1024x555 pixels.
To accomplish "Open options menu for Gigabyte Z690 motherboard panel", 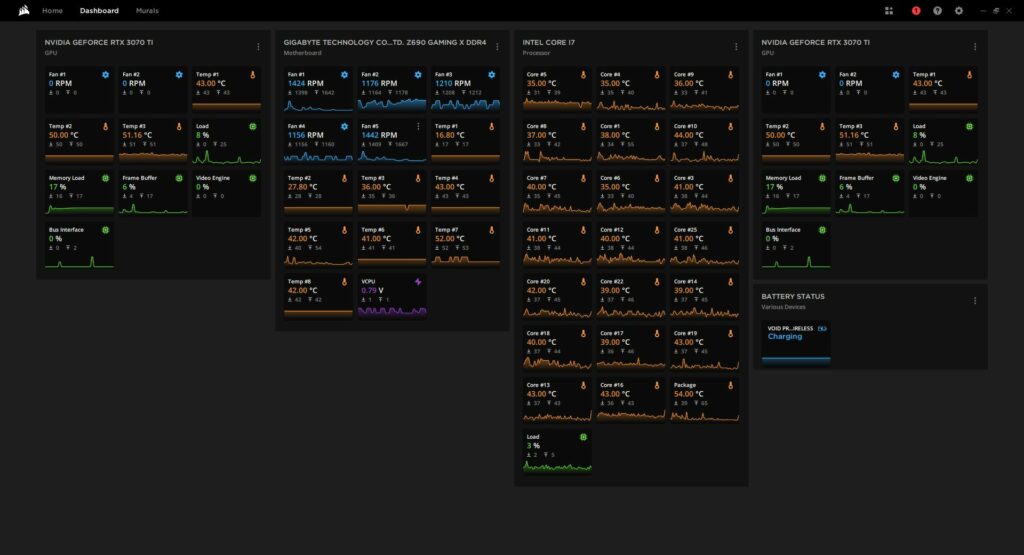I will click(x=497, y=46).
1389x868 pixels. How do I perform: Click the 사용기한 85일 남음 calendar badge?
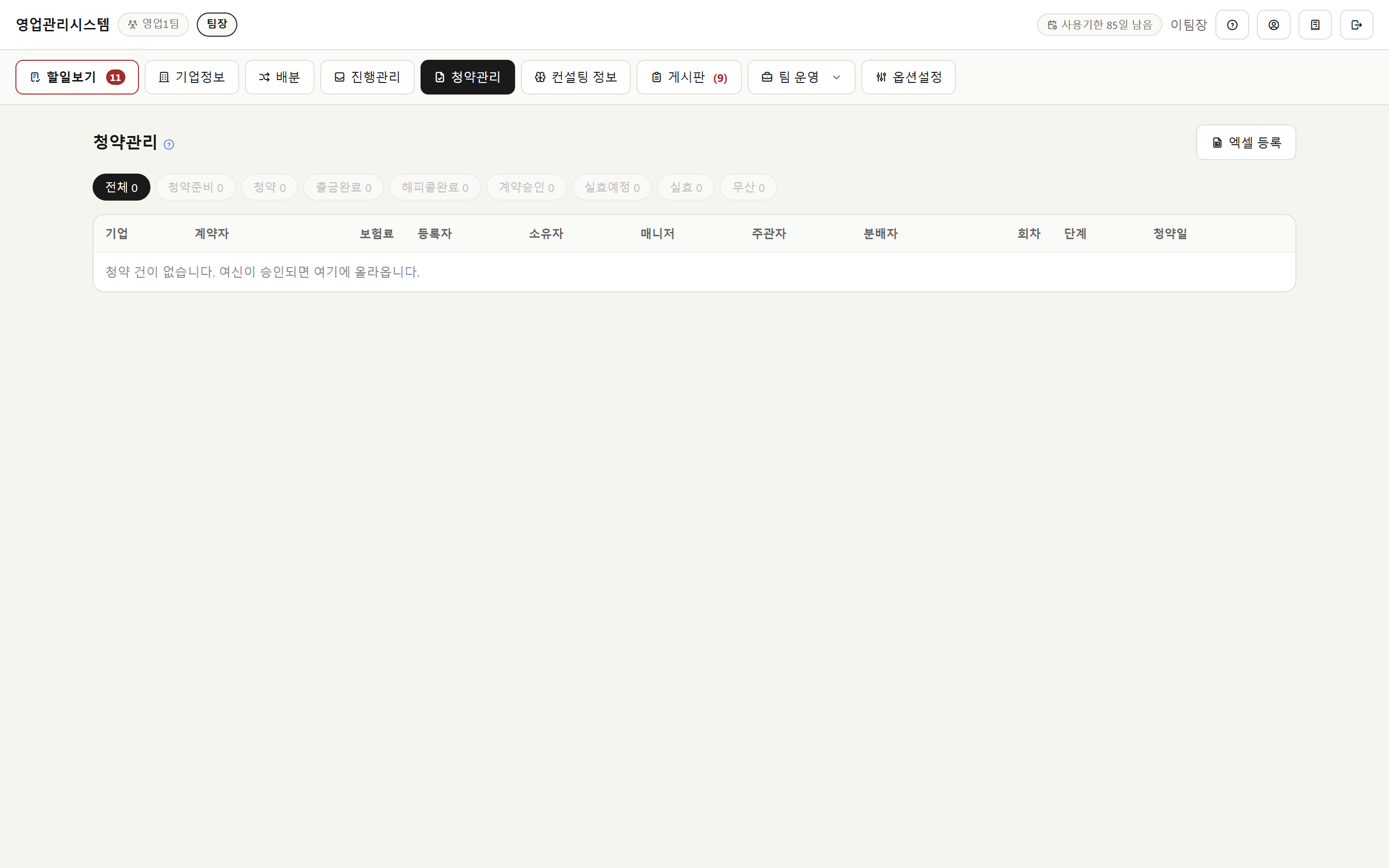(x=1099, y=25)
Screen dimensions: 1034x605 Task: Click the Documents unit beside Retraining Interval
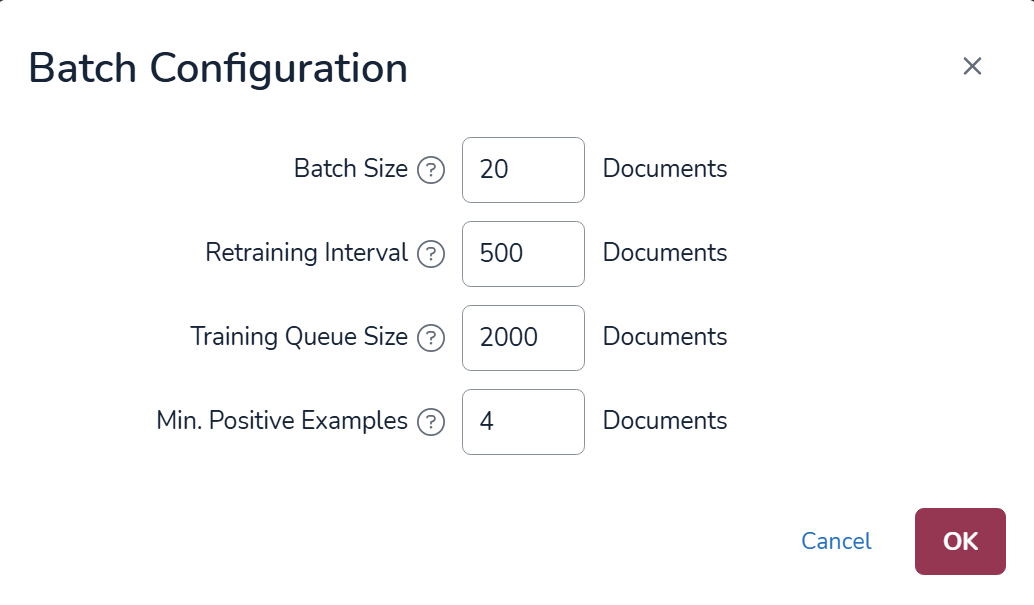[665, 253]
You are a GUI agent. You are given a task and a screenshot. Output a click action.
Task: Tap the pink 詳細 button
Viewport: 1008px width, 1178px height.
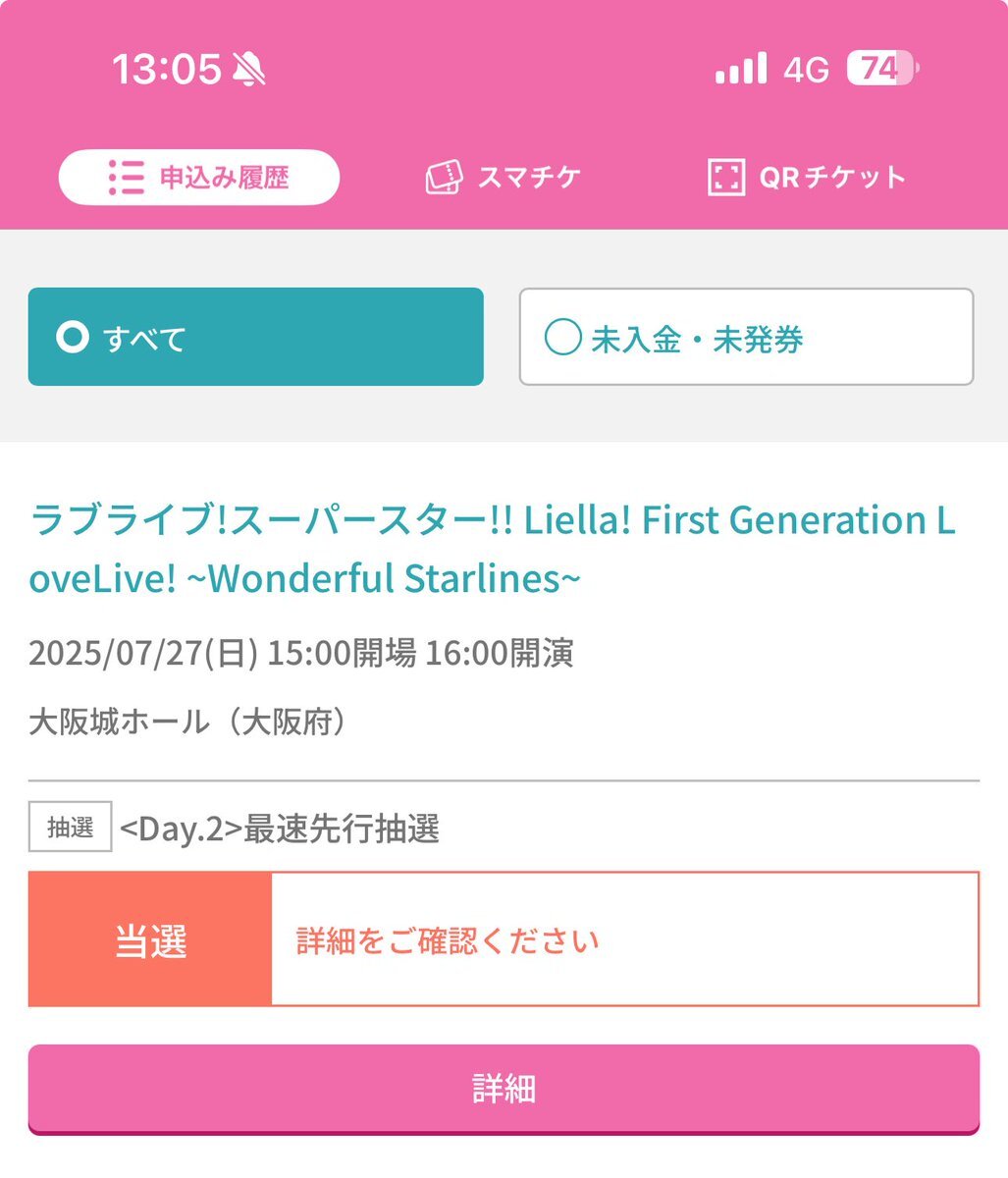(x=504, y=1090)
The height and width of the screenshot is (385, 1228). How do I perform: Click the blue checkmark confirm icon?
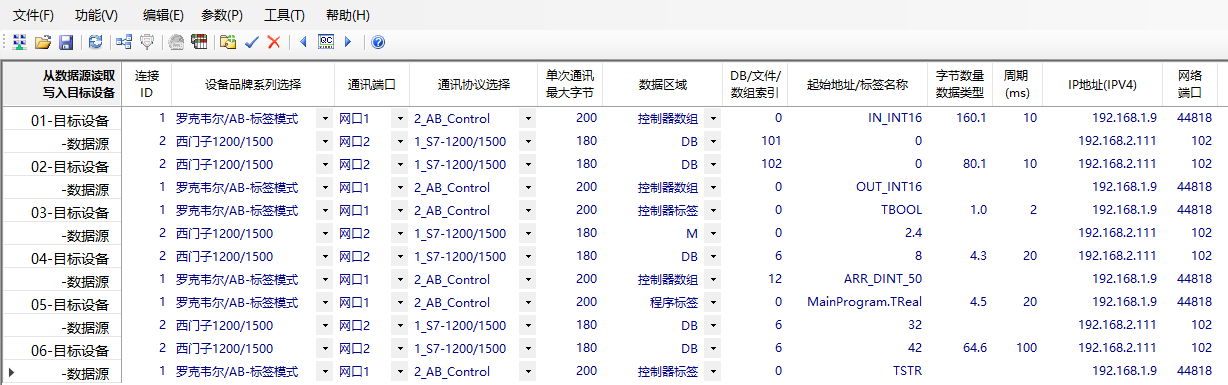pyautogui.click(x=252, y=42)
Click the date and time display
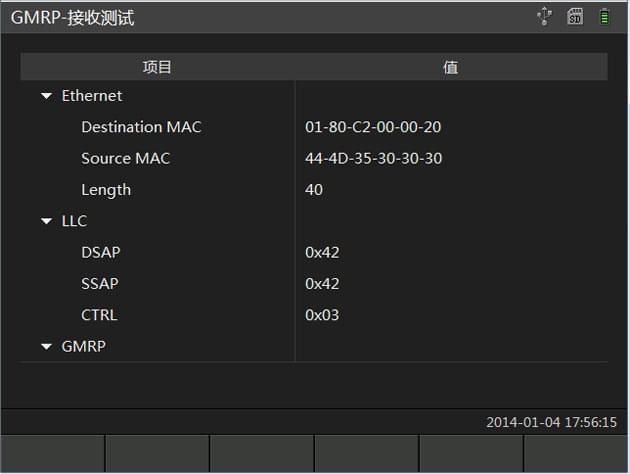Image resolution: width=630 pixels, height=474 pixels. coord(551,422)
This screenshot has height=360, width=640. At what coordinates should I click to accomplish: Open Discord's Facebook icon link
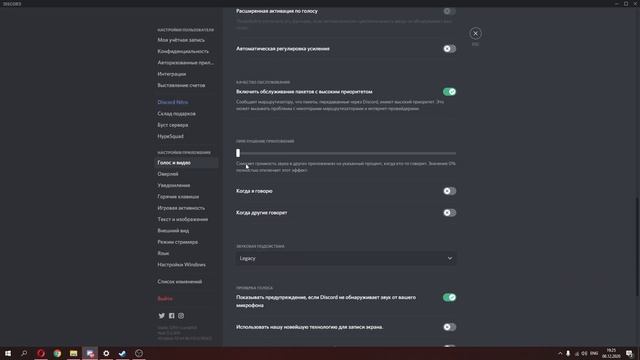171,316
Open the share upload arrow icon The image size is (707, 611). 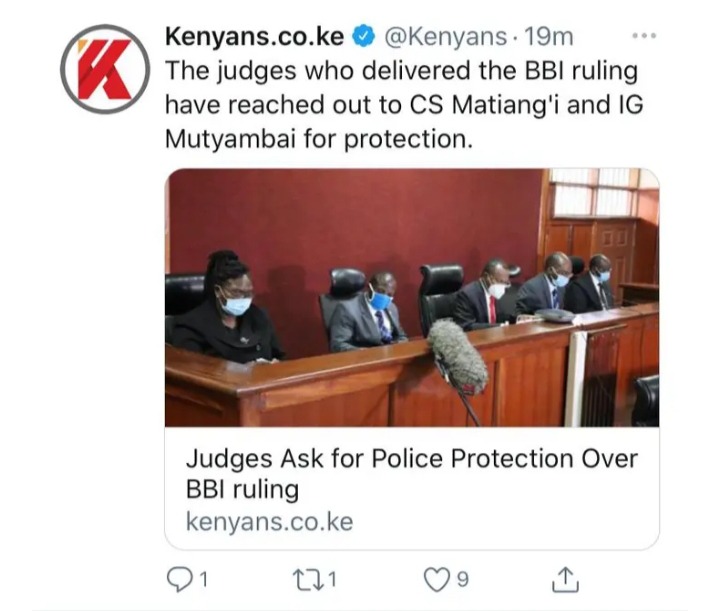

○ ○ ○

EXERCISE GOAL → Verbatim, write out the line containing "1389x868 pixels. How" and all later lines through the end of the records, leaving every picture out.

FINISHED TASK →
1389x868 pixels. How do I perform: Click the 사용기한 85일 남음 calendar badge?
(x=1099, y=25)
Screen dimensions: 1034x605 Task: Click the Documents unit beside Retraining Interval
[665, 253]
You are a GUI agent. You are given a task and a screenshot. Output a click action.
Task: Tap the pink 詳細 button
Viewport: 1008px width, 1178px height.
(x=504, y=1090)
The height and width of the screenshot is (385, 1228). How do I perform: Click the blue checkmark confirm icon?
pyautogui.click(x=252, y=42)
Click the date and time display
Image resolution: width=630 pixels, height=474 pixels. coord(551,422)
This screenshot has height=360, width=640. At what coordinates should I click to accomplish: Open Discord's Facebook icon link
171,316
Open the share upload arrow icon The image size is (707, 611). 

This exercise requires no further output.